__SUPPLIED MATERIAL__.
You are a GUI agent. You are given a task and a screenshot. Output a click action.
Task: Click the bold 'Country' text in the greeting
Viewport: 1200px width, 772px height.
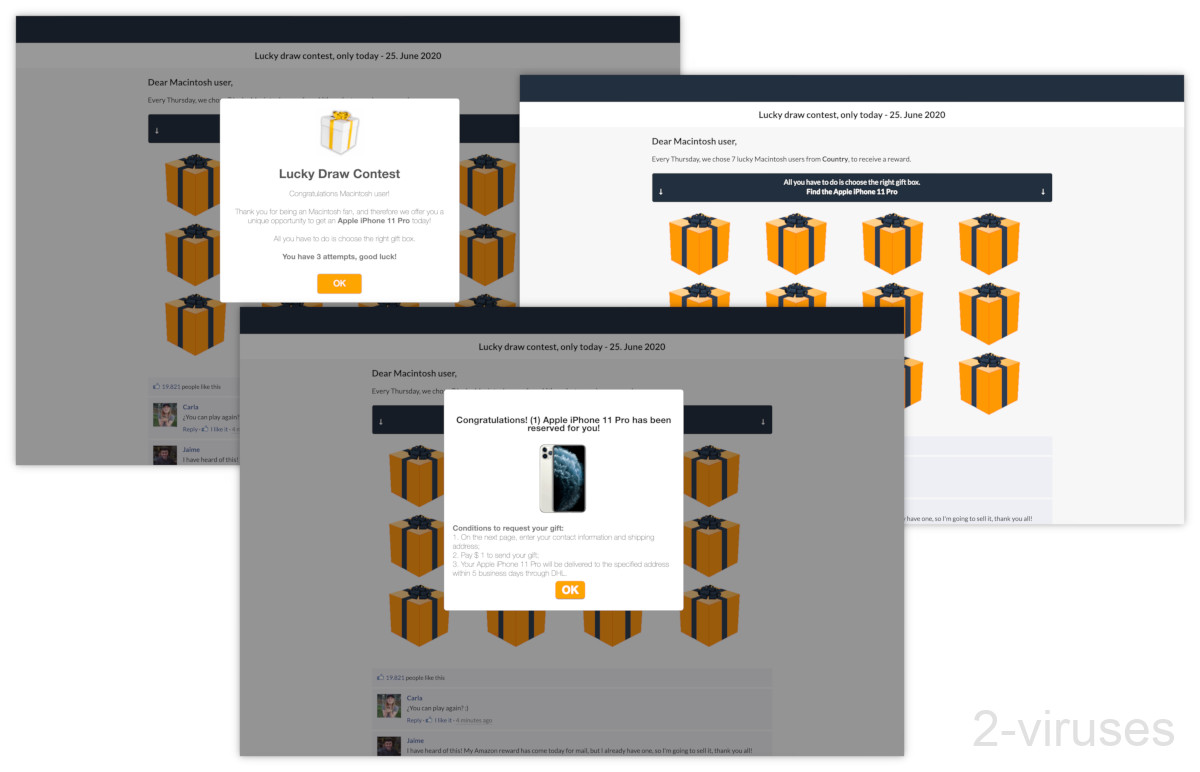(835, 158)
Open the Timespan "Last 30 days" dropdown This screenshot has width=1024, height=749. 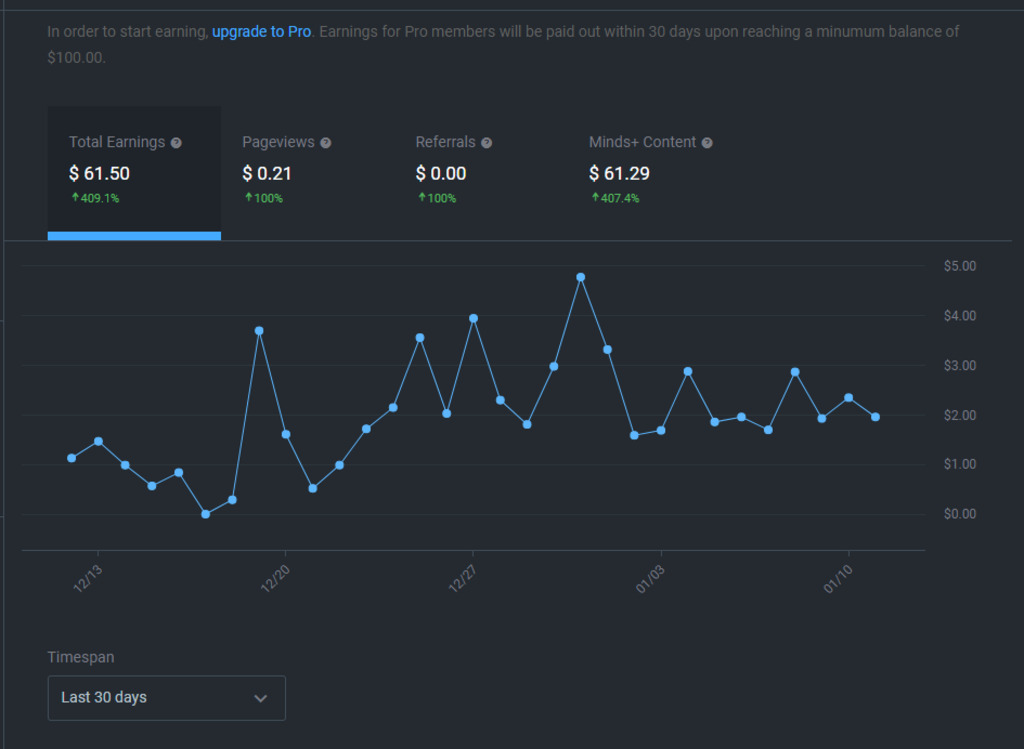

__ACTIVITY__.
No pictures should appear in the copy; write out exactly the lines from the one containing "Task: Click the" through the end of the material.

__EXERCISE RESULT__.
Task: Click the bold 'Country' text in the greeting
Viewport: 1200px width, 772px height.
(835, 158)
Open the Timespan "Last 30 days" dropdown This screenshot has width=1024, height=749. 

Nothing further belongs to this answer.